Según Llopis, durante las etapas agudas del padecimiento mental los pacientes forman delirios “vivos”, con una intensa carga afectiva, enunciados con una enorme convicción: el paciente se siente en un estado de gracia o desgracia excepcional y adquiere un gran poder persuasivo. Cuando la fase aguda del padecimiento se agota, atestiguamos la permanencia de las delusiones inertes, que sólo son las huellas mnésicas del delirio vivo. Este síntoma residual aparece en el discurso si uno lo busca, pero no surge de manera espontánea, y su poder retórico es débil.

LA DISTINCIÓN entre delusiones vivas o inertes, propuesta por Bartolomé Llopis, me recuerda los estudios de teoría literaria de Paul Ricoeur: el filósofo plantea que, en la historia de las ideas, aparecen metáforas nuevas, “vivas”, que revolucionan los conceptos anquilosados por la tradición, la cual está llena de metáforas “muertas” que han llegado a tomarse como verdades literales. En este sentido, el pensamiento crítico de las humanidades, la creación literaria y la investigación científica comparten la tarea de renovar de manera periódica el uso del lenguaje, en todos los territorios de la cultura, mediante la formación de metáforas nuevas que enriquecen nuestro pensamiento y las redes semánticas compartidas.

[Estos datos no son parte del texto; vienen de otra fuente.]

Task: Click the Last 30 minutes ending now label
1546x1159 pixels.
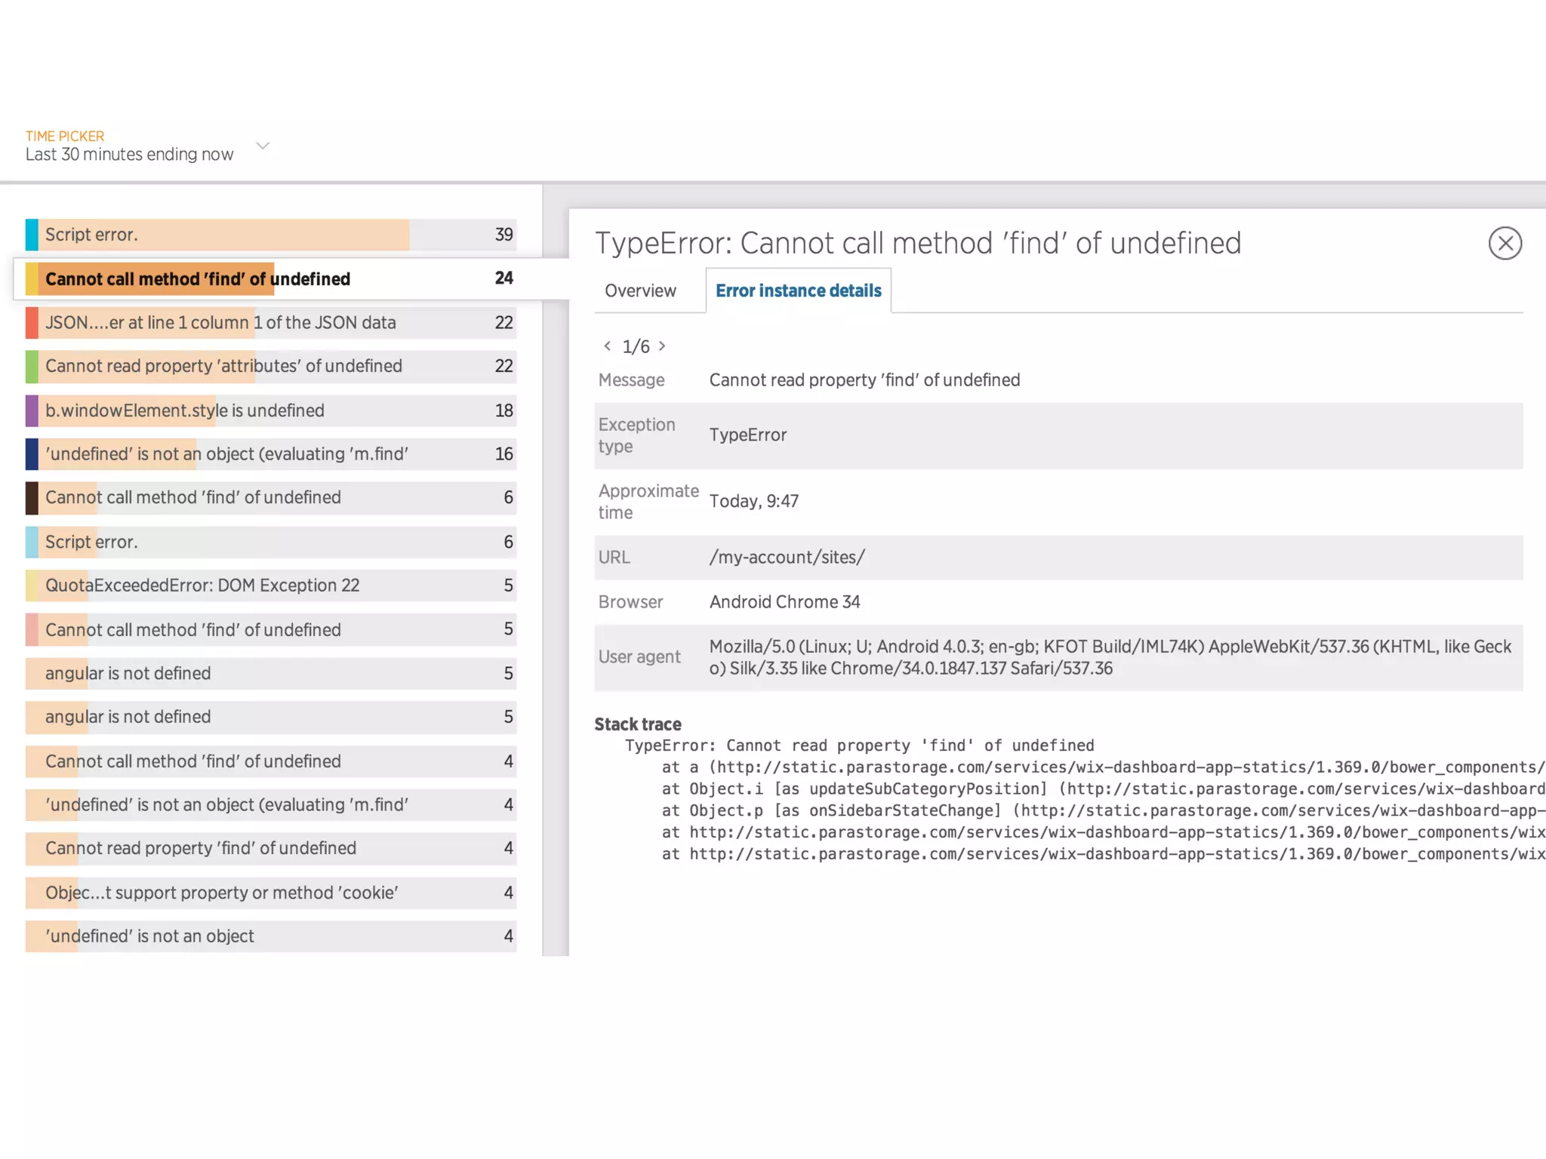Action: (130, 155)
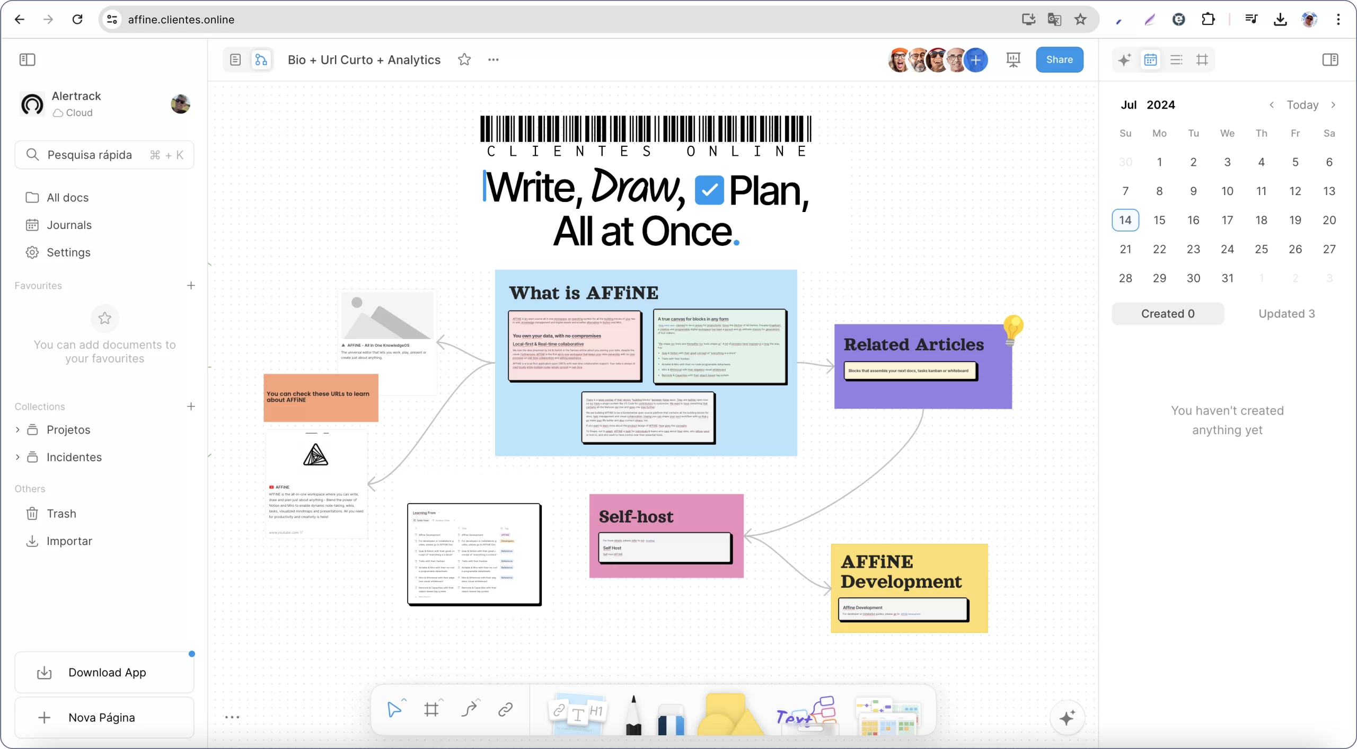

Las transformaciones históricas de la colectividad implican cambios en la experiencia humana, que pueden ser dolorosos, resultado de presiones demográficas, migraciones masivas, conflictos armados o políticos, catástrofes económicas, epidemias... en tales circunstancias, la imaginación artística detecta los patrones emergentes del dolor social y transmuta esa información mediante la creación de obras que codifican los sentimientos conflictivos; al hacerlos comunicables, los disponen para la interpretación colectiva. Así contribuyen a formar una cultura crítica. También pueden generar cohesión social entre la desgracia. Así lo vivimos durante la pandemia por Covid-19: la enfermedad, el aislamiento y la incertidumbre de enormes masas humanas provocan una fractura en el tejido cultural que subyace a nuestro modo de vida. La experiencia literaria —esto es mi propio delirio metafórico— nos ayuda a rehacer las constelaciones del sentido vital.